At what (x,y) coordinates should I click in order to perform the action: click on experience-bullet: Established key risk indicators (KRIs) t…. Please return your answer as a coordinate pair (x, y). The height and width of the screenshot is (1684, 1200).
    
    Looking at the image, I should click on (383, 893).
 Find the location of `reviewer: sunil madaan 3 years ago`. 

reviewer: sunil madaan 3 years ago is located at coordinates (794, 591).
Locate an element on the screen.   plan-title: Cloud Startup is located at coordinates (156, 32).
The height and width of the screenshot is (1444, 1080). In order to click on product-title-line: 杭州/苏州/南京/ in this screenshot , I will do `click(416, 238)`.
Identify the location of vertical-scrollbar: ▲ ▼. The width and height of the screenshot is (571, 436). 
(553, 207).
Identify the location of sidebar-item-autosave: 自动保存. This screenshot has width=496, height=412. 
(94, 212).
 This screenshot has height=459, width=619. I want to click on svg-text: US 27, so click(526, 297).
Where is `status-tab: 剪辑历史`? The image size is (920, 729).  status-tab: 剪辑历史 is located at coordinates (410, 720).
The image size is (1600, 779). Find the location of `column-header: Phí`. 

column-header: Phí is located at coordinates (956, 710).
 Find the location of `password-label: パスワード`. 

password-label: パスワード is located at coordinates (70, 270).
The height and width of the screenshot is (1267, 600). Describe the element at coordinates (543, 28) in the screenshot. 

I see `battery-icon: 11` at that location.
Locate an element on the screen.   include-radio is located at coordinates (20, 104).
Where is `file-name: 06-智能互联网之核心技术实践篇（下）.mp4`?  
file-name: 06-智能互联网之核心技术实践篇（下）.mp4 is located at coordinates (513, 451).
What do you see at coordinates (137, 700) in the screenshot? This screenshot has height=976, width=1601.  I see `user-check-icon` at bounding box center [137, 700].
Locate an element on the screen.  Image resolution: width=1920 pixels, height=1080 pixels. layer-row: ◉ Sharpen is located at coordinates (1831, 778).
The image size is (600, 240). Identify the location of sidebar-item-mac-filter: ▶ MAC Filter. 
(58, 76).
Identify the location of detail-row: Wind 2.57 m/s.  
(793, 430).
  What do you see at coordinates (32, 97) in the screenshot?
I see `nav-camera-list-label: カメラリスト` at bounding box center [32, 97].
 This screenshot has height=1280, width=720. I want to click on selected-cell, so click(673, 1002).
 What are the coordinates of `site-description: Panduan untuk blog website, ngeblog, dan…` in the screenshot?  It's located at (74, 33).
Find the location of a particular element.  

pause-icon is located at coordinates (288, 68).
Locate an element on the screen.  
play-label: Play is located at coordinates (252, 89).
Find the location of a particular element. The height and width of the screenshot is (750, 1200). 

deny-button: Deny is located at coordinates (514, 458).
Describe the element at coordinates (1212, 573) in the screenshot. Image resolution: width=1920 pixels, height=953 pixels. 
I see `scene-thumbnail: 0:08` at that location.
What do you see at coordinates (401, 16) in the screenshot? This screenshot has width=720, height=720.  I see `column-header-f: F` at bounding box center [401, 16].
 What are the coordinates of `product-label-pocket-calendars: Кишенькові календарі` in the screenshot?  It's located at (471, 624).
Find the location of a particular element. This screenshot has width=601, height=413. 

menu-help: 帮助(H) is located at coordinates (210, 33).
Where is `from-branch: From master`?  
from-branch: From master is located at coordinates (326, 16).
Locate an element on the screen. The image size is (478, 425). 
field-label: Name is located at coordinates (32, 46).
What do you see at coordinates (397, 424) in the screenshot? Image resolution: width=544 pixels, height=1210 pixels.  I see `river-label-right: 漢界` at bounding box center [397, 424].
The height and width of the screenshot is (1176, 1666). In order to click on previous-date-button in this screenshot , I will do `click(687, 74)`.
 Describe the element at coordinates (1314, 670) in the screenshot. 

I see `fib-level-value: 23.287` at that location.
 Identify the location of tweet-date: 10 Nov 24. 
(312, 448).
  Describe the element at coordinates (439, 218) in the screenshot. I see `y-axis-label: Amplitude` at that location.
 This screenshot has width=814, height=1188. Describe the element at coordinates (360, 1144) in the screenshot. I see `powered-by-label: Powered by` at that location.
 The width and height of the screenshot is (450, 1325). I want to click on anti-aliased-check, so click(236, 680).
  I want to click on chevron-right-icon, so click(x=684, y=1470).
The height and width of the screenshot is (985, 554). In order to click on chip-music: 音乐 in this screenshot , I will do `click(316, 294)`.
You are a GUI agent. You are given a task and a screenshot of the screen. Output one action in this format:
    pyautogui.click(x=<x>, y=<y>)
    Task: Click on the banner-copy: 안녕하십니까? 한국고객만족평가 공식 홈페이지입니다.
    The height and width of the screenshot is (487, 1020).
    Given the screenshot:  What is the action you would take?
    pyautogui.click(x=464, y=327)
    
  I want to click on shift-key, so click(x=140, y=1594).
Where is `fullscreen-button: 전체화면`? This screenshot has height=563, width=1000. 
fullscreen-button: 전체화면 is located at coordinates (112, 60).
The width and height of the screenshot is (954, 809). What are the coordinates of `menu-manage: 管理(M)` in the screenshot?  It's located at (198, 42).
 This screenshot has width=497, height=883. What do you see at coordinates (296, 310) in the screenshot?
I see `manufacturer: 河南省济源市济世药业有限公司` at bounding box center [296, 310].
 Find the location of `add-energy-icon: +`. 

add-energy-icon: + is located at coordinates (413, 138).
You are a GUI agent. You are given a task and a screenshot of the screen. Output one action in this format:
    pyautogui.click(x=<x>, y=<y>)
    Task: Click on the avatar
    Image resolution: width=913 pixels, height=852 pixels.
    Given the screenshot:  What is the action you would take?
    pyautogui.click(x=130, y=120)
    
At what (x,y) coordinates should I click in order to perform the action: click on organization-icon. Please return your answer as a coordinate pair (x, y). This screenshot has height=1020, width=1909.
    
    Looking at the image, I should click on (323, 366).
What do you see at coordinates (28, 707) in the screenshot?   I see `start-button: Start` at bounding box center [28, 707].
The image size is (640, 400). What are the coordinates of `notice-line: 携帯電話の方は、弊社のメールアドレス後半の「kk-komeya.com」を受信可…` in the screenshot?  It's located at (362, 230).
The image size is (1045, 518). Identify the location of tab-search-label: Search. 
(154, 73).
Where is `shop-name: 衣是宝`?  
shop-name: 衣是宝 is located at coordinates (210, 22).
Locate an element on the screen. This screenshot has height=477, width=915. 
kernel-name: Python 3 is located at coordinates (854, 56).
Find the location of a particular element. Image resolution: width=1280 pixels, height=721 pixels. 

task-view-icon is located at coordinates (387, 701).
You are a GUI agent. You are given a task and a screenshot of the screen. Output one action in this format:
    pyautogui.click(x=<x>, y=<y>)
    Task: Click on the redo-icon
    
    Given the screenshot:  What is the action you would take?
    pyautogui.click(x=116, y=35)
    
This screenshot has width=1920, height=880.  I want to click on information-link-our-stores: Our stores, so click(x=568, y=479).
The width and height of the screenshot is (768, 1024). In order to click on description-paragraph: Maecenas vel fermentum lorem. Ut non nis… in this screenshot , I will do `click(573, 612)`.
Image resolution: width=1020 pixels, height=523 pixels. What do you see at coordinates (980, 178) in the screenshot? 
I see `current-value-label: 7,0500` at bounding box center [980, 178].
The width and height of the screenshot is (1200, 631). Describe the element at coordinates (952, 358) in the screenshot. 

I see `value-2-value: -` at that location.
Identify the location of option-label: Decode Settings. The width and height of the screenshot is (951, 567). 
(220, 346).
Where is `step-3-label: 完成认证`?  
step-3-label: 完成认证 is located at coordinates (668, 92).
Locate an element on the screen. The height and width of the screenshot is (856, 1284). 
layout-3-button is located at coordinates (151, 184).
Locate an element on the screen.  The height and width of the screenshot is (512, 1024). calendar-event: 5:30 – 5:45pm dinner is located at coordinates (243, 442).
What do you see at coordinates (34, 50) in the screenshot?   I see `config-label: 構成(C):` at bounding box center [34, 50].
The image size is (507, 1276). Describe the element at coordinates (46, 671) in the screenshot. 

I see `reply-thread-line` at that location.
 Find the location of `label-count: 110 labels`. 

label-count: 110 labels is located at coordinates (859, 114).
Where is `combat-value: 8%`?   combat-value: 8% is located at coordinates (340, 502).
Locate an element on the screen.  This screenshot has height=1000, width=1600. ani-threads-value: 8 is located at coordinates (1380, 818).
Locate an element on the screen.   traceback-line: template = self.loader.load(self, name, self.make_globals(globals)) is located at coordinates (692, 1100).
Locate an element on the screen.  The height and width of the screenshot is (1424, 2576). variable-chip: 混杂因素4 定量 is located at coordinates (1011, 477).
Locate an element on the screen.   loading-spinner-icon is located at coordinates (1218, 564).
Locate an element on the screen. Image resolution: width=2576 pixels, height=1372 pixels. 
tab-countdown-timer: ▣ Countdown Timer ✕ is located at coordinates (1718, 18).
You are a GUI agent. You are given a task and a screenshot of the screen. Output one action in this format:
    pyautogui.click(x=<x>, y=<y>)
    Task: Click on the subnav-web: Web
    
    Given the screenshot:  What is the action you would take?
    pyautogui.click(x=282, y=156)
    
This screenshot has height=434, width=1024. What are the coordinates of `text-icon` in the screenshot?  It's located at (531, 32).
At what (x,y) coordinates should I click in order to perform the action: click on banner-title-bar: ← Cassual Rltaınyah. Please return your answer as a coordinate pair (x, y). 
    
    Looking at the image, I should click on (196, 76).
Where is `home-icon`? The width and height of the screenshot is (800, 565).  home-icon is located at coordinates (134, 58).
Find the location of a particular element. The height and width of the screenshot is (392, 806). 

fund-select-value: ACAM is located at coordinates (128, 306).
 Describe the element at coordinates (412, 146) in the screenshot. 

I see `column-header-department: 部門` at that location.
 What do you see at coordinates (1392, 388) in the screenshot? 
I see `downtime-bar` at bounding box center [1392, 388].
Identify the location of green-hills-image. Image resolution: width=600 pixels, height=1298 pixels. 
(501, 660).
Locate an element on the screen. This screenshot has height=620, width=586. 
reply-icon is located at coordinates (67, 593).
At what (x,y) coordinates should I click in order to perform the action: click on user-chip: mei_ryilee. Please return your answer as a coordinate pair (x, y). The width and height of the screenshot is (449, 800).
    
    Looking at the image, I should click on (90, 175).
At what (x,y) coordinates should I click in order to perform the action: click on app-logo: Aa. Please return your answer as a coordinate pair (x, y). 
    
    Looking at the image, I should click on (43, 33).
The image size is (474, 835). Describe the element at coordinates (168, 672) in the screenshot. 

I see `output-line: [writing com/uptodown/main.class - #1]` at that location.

◇ ◇ ◇ ◇ ◇ ◇ ◇

YOUR GOAL: Lay out the stretch of the records from the line containing "coordinates (156, 32)." through the line containing "(553, 207)." as a JSON list of strings, one string per line, omitting blank lines.

EXERCISE OUTPUT:
[
  "Locate an element on the screen.   plan-title: Cloud Startup is located at coordinates (156, 32).",
  "The height and width of the screenshot is (1444, 1080). In order to click on product-title-line: 杭州/苏州/南京/ in this screenshot , I will do `click(416, 238)`.",
  "Identify the location of vertical-scrollbar: ▲ ▼. The width and height of the screenshot is (571, 436). ",
  "(553, 207)."
]